Last year I bought a 3 year old Kia Soul 2 that was ex mobility. It had 4 years Kia warranty left and had only done 3,630 miles.

It cost me £7,500 and was like new.

The garage had a Volkswagen Polo that was also ex mobility with only 1,100 miles.

This was at a main dealer Ford garage. I know where I will be going for my next car!


----------



## greygit (Apr 15, 2007)

With a lease car ,who pays for servicing?


----------



## mike13 (Aug 15, 2010)

greygit said:


> With a lease car ,who pays for servicing?


Depends on your deal, some include most don't.


----------



## Mullsy (Aug 10, 2013)

The mileage limitations are also pretty meagre at about 5000 m per annum


----------



## StephandJohn (Sep 3, 2007)

Just to finish off this thread: we picked up our Skodia Fabia yesterday. An ex demo for £7990, 8 months old with 8000 on the clock. It included extras like floor mats, mudflaps, one years tax, 2.5 years full AA breakdown cover and they gave us £300 for our very old but faithful Citrone Xsara.
Its a great little car, good to drive and feels quite gutsy for a small car.
Thanks to everyone for their ideas and comments.


----------



## 747 (Oct 2, 2009)

It should be a good car. We are on our second Skoda Roomster (same drive train and floor pan) and are quite happy with them. I don't know if the Fabia is the same but we remove the rear seats and store them in the house. This makes acres of space in the back for the dogs.


----------



## GMLS (Dec 2, 2010)

Sounds like you got a good deal there. My father swears by Skodas and on his 3rd Fabia (he changes them regularly!)


I used to go out looking for a 1 or 2 year old car to avoid the depreciation hit but now I have a model approach which gets me a brand new car for less than a year old one but with all the benefits of a new one.


1) Use broker websites to get lowest price possible
2)Go to local dealer of choice and ask for their best price. Make it clear it is not an emotional purchase as you are prepared to by Ford, Peugeot, Vauxhall etc and just want the best deal.
3) When they give you their price, ask them to match your broker price. If factory ordered it's going to be exactly the same car, coming from the same factory with the only difference is it get's delivered to a different dealer which might involve a out of area trip (usually to the Midlands)
4) It might take a while but they usually will, other wise go to your next nearest dealer
5) They will then try and offer you finance. This usually comes with a deposit contribution. Borrow the minimum amount possible to get the discount.
6)Collect car and next day pay off load (if funds allow of course or borrow elsewhere at a lower rate and still pay off the loan). You have 14 days to cancel agreement with no penalty.

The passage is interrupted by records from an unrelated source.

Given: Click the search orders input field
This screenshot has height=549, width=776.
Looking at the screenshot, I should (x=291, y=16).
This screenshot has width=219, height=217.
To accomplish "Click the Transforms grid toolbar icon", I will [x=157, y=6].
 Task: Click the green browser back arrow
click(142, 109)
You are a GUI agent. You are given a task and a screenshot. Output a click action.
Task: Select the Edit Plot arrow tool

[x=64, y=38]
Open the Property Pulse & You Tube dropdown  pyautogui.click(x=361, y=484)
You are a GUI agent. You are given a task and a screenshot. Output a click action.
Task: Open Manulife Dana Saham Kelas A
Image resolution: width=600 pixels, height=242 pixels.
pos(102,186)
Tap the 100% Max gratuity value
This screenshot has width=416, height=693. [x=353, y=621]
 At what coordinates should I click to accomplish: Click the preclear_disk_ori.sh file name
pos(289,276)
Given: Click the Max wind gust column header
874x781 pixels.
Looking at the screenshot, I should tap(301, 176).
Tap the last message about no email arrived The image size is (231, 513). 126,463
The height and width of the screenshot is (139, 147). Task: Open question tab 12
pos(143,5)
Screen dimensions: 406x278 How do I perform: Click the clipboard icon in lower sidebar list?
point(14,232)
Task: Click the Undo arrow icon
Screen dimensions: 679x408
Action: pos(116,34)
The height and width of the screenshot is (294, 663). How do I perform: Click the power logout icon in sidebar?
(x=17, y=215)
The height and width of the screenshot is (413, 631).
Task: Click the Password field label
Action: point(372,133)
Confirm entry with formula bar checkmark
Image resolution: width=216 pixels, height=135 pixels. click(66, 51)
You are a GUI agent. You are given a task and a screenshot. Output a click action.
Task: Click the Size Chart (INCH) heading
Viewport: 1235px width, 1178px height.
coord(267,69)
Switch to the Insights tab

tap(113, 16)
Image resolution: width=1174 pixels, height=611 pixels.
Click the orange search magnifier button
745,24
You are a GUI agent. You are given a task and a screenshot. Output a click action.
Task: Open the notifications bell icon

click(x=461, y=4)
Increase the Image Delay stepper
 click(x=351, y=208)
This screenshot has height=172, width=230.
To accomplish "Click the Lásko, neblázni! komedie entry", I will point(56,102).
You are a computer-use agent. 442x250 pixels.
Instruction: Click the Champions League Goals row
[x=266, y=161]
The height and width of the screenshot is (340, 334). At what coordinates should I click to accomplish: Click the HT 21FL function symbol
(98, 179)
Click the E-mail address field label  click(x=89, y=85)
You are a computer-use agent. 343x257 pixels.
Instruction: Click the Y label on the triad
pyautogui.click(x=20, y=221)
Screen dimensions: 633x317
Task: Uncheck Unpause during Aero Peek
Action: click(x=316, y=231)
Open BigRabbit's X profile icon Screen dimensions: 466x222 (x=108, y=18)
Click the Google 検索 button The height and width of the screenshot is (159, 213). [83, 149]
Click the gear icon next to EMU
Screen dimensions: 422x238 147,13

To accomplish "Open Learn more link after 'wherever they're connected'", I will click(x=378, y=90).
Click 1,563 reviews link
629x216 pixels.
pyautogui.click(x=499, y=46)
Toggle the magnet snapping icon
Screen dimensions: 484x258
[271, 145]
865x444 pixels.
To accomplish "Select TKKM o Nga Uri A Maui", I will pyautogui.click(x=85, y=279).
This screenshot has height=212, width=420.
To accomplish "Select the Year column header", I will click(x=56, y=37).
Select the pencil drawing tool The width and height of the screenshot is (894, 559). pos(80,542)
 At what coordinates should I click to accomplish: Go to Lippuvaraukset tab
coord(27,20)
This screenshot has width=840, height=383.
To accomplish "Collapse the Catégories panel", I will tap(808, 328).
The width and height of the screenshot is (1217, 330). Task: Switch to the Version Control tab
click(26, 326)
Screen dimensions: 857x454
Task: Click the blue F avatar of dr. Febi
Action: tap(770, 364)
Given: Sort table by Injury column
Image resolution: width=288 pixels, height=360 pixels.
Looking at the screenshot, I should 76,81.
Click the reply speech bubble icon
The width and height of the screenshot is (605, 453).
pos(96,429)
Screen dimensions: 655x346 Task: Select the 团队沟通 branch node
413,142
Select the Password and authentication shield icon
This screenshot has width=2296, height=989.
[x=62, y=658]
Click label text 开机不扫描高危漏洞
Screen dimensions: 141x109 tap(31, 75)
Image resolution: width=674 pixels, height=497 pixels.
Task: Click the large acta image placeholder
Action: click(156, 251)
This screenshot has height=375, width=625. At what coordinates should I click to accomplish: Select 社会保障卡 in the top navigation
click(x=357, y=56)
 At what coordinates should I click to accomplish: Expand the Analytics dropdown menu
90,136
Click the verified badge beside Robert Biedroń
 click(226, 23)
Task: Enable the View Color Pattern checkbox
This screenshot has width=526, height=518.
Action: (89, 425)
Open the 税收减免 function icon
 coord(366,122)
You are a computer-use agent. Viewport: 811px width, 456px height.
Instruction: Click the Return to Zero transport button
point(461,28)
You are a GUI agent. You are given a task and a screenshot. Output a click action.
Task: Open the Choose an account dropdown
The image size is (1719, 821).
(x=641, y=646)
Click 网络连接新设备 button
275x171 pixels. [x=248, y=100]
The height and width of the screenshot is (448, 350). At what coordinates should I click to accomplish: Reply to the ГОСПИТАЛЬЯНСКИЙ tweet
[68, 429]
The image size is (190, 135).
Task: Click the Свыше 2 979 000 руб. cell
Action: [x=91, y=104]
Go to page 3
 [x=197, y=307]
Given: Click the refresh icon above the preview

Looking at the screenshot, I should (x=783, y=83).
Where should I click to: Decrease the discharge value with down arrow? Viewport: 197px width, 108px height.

Using this approach has saved me £10,000's on my last 3 cars the most recent being a factory built £34,000 Merc for £28k. The dealer initially offered £1500 off list. The finance deal saved me £1500 after all the negotiations.Dealer loan was at 6.8%, replaced with a Tesco loan at about 4%


Also took our GAP insurance online for £140 instead of £400 from the dealer for exactly same policy.


I was happy to sign up to their service plan so still expect to maintain a relationship with them.


----------